The triangle inequality tells us that given points $x,y,z$ in a Euclidean space (or more generally, in a metric space), $d(x,z)\leq d(x,y)+d(y,z)$ ($d(a,b)$ refers to the distance between points $a$ and $b$).
Use this tag on questions that rely on the triangle inequality in either a geometric or a metric space.
In Euclidean Geometry, the triangle inequality governs the sorts of lengths that can form the sides of a triangle. It says that given non-negative reals $a$ $b$ and $c$, there exists a triangle with side lengths $a$, $b$ and $c$ if $$a\leq b+c,$$ $$b\leq a+c,$$ and $$c\leq a+b.$$ Note that the triangle inequality permits the existence of degenerate triangles.

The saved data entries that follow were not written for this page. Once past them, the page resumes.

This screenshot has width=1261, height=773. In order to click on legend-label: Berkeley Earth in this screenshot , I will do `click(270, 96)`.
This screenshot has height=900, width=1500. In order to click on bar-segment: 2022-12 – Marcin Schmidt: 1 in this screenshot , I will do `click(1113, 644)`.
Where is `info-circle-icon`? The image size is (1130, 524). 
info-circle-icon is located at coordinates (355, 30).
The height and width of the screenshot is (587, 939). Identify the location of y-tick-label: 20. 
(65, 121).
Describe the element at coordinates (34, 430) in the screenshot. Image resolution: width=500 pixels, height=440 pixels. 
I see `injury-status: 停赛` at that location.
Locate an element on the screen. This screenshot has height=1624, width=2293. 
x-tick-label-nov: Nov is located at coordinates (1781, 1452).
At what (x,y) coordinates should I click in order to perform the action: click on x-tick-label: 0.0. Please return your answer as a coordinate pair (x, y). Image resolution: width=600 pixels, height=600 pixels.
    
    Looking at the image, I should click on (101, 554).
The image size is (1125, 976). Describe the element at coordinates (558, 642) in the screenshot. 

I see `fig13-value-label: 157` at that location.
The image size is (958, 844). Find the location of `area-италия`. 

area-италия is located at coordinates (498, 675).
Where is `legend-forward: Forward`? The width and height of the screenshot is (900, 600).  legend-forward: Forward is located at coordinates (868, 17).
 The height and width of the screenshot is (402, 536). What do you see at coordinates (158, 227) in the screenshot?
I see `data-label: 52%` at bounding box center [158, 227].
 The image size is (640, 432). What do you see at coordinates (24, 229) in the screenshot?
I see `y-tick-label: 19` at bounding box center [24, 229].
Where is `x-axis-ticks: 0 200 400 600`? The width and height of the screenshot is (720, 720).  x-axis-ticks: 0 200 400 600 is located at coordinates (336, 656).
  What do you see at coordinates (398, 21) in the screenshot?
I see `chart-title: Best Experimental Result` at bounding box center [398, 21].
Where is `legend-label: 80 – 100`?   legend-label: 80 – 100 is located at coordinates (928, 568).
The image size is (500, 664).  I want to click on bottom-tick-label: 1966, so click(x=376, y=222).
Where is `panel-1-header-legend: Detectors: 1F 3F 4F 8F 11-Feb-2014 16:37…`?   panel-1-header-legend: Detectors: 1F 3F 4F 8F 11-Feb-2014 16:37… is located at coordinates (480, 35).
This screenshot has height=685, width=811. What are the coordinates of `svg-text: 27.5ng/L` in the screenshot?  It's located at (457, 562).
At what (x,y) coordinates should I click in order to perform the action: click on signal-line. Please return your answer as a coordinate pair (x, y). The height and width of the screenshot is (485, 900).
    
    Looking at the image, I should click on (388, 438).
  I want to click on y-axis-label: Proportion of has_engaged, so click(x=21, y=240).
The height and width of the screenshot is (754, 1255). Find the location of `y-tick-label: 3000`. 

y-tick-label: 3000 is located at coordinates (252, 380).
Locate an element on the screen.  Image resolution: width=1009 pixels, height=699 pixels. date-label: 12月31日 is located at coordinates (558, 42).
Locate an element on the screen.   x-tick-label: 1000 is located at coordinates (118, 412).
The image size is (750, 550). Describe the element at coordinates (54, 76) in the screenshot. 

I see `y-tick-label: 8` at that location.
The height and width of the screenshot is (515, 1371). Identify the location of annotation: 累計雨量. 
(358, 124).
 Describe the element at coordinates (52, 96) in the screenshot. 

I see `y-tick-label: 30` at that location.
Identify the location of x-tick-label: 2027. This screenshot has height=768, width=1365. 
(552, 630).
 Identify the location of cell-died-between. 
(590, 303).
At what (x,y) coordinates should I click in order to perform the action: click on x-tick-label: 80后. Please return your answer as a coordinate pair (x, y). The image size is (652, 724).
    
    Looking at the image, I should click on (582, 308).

Mathematicians later realized that this inequality was quite useful in constructing a rigorous notion of distance between points, since in the Euclidean plane, $3$ points form a triangle, and the distances between them serve as the side lengths of the triangle. Hence, in the definition of a metric space, mathematicians introduce a distance function $d:X\times X\to \mathbb R$, where the final condition on the function is that for any $x,y,z\in X$, $$d(x,z)\leq d(x,y)+d(y,z)$$
Use this tag, when either referring to the triangle inequality in a standard Euclidean space or in a more general metric space. Make sure to use the corresponding tags for either metric spaces or Euclidean geometry to indicate what usage of the triangle inequality is relevant.